What the task asks: Of the material below, only the lines from the line containing "Given: Open the labels menu icon" down to the line containing "This screenshot has height=360, width=1175." belong in the answer, written out exactly.

Exercise inputs:
Content starts

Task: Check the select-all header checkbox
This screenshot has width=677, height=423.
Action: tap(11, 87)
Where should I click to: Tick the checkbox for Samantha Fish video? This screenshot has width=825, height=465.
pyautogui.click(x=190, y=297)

Content ends
Content starts

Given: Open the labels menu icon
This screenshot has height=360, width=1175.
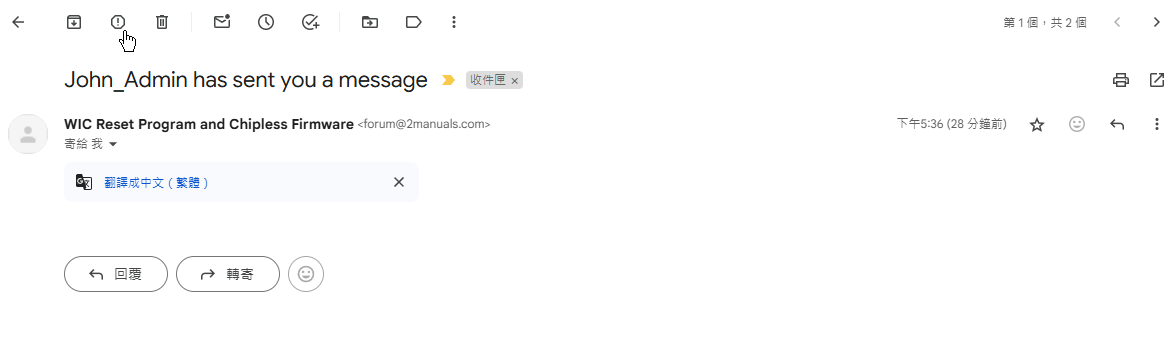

Content ends

Reply:
Given: Open the labels menu icon
This screenshot has height=360, width=1175.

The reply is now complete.